(Problem): Please copy out each of the items below word for word, without changing anything.

########

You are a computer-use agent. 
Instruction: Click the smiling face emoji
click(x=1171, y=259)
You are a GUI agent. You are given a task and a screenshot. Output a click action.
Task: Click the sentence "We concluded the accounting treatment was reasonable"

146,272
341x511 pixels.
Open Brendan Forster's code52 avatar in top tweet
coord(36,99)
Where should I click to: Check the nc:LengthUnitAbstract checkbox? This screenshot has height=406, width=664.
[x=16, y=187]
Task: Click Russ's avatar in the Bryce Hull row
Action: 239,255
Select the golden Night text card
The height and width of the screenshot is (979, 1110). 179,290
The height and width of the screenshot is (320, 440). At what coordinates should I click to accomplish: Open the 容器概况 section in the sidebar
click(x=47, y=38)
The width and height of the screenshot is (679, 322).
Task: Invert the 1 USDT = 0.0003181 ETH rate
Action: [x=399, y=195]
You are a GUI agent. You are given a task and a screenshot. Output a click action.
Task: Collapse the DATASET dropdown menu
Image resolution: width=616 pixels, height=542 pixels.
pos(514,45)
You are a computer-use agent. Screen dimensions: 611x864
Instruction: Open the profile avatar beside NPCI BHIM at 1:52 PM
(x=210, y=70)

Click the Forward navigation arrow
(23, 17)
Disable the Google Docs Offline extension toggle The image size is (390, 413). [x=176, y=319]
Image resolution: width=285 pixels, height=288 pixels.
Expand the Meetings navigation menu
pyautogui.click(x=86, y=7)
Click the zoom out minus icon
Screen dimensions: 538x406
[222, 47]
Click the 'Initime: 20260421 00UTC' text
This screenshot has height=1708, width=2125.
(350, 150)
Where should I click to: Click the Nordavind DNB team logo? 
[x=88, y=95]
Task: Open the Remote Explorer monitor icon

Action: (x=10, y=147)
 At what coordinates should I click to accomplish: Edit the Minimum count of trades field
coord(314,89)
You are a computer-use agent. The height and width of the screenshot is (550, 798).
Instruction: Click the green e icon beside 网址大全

########

(Written solution):
You are a computer-use agent. 
Instruction: Click the smiling face emoji
click(x=1171, y=259)
You are a GUI agent. You are given a task and a screenshot. Output a click action.
Task: Click the sentence "We concluded the accounting treatment was reasonable"

146,272
341x511 pixels.
Open Brendan Forster's code52 avatar in top tweet
coord(36,99)
Where should I click to: Check the nc:LengthUnitAbstract checkbox? This screenshot has height=406, width=664.
[x=16, y=187]
Task: Click Russ's avatar in the Bryce Hull row
Action: 239,255
Select the golden Night text card
The height and width of the screenshot is (979, 1110). 179,290
The height and width of the screenshot is (320, 440). At what coordinates should I click to accomplish: Open the 容器概况 section in the sidebar
click(x=47, y=38)
The width and height of the screenshot is (679, 322).
Task: Invert the 1 USDT = 0.0003181 ETH rate
Action: [x=399, y=195]
You are a GUI agent. You are given a task and a screenshot. Output a click action.
Task: Collapse the DATASET dropdown menu
Image resolution: width=616 pixels, height=542 pixels.
pos(514,45)
You are a computer-use agent. Screen dimensions: 611x864
Instruction: Open the profile avatar beside NPCI BHIM at 1:52 PM
(x=210, y=70)

Click the Forward navigation arrow
(23, 17)
Disable the Google Docs Offline extension toggle The image size is (390, 413). [x=176, y=319]
Image resolution: width=285 pixels, height=288 pixels.
Expand the Meetings navigation menu
pyautogui.click(x=86, y=7)
Click the zoom out minus icon
Screen dimensions: 538x406
[222, 47]
Click the 'Initime: 20260421 00UTC' text
This screenshot has height=1708, width=2125.
(350, 150)
Where should I click to: Click the Nordavind DNB team logo? 
[x=88, y=95]
Task: Open the Remote Explorer monitor icon

Action: (x=10, y=147)
 At what coordinates should I click to accomplish: Edit the Minimum count of trades field
coord(314,89)
You are a computer-use agent. The height and width of the screenshot is (550, 798).
Instruction: Click the green e icon beside 网址大全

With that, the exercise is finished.